Work instructions: Below are the entries. Transcribe exactly the lines from the one with "Delivery Policy (57, 2220)" through the one with "Last (101, 1939)", ends included, and leave out all others.

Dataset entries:
━━━━━━━━
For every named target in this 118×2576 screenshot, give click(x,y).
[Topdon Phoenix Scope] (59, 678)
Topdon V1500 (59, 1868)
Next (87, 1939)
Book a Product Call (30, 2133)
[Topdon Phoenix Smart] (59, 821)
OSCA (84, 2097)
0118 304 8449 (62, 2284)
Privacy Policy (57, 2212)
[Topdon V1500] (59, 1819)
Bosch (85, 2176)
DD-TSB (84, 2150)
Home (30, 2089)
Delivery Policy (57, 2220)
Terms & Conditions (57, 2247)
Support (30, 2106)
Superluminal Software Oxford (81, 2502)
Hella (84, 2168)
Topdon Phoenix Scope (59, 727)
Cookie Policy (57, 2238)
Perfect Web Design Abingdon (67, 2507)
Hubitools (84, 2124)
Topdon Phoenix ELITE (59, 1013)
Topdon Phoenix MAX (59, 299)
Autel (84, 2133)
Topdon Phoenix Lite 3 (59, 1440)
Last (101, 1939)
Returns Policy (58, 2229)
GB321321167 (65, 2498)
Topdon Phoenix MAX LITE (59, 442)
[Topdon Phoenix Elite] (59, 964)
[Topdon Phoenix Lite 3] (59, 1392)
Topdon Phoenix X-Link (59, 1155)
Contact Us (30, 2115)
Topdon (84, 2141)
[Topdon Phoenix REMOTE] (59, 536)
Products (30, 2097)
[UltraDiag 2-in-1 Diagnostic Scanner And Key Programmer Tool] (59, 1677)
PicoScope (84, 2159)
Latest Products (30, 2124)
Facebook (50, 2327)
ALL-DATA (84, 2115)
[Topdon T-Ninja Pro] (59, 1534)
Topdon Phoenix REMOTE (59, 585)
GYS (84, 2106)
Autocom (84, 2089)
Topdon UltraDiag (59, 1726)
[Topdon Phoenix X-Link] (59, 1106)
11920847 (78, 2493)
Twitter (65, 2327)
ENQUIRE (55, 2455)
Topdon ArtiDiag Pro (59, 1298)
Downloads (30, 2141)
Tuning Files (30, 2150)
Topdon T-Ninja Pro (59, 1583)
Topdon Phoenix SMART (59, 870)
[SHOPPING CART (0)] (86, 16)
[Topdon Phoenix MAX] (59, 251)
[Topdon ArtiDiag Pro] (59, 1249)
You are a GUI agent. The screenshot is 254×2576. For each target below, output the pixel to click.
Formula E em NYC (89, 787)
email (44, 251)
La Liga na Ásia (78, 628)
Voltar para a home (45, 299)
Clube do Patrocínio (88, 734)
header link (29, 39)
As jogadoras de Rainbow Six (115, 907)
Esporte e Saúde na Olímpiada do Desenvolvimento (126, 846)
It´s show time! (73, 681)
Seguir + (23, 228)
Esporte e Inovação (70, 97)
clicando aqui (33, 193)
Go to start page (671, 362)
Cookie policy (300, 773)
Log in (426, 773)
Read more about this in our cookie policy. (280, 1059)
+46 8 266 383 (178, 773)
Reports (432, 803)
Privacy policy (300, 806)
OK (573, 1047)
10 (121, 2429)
━━━━━━━━
Exercise response:
Delivery Policy (57, 2220)
Terms & Conditions (57, 2247)
Support (30, 2106)
Superluminal Software Oxford (81, 2502)
Hella (84, 2168)
Topdon Phoenix Scope (59, 727)
Cookie Policy (57, 2238)
Perfect Web Design Abingdon (67, 2507)
Hubitools (84, 2124)
Topdon Phoenix ELITE (59, 1013)
Topdon Phoenix MAX (59, 299)
Autel (84, 2133)
Topdon Phoenix Lite 3 (59, 1440)
Last (101, 1939)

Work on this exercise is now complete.